Joe, in his own way,
stumbled upon Sturgeon’s Law, which itself, is one
manifestation of the 80/20 rule which rules business,
manufacturing, art, and physics. I didn’t do any rigorous analysis of this, but
I’m reasonably sure that songs exhibit a Gaussian distribution of
awesomeness, because everything else seems to.
My problem isn’t that most of the music from that era was written off as trash; after all, much of it was. My problem is that the 1980’s went from being a time period, to a genre. There were several different distinct sounds and movements in art during that era, but that has been discarded for one universal, convenient label. Among other things, the late 60’s/early 70’s was home to a movement in music called “bubblegum.” Would it be different to say that the 60’s and 70’s only produced bubblegum pop, and just discard what couldn’t fit into that pigeonhole?
Comorbid
with this, is that whoever makes the tracklists for the “Greatest Hits” albums
always seem to leave out at least one hit. I know that this is intentional,
because the record labels knew that if I could get away with buying fewer
albums, I would have, because I never had much pocket money. I still don’t,
actually -- and that’s kind of dicked up considering all I do now.
Between
all of the binning and cherrypicking, amazing things are bound to fall through
the cracks. Back when buying magnetic films or polycarbonate discs still made
sense, I wound up loving up the “fillers” (or when I was younger, “B-sides”), and not the “hit singles” that I originally bought the album for.

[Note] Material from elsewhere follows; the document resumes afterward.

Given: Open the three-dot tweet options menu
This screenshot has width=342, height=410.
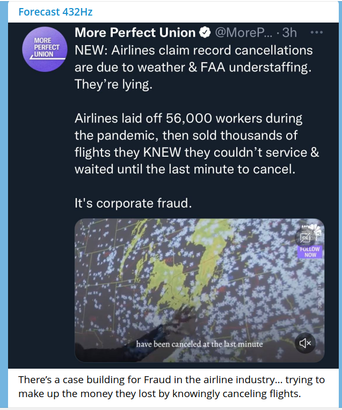Looking at the screenshot, I should pyautogui.click(x=317, y=32).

One of my biggest problems with
the human condition is that we focus on the wrong things; we discard wheat and
eat chaff. B-sides never take you, they grow on you. The best of man’s
creations are initially denounced or discarded. The old cliché about finding a
the diamond in the rough is complicated by the fact that diamonds are themselves
rough; that’s why diamonds must be cut and polished.
So, in that magic hour between walking home from the bar
and going to bed, I search for more of what I’ve forgotten or missed. I’ve given this pop-cultural dumpster-diving the
title “AORchaeology,” because while I can appreciate other forms of
music, I keep returning to AOR, because I am uncouth beastman and unrefined
tastes.
The viewpoints listed in this
post are not opinions; they are all demonstrably true, because of Winter Rose. See,
before James LaBrie joined Dream Theater, he was the
front man for Winter Rose, which can only be described as “the hairiest hair metal band in all of hair metal land.” They
produced a self-titled album in 1989, and went their separate ways shortly thereafter. Since they never really got off the ground,
no one heard of them, and they fell into obscurity. Their album quickly went out of print, and
the existent copies grew more and more difficult to track down.
However, since I live in the future, I can play any songs and video on demand -- and
really, what better invention could there be, than one that gives you a second chance to love?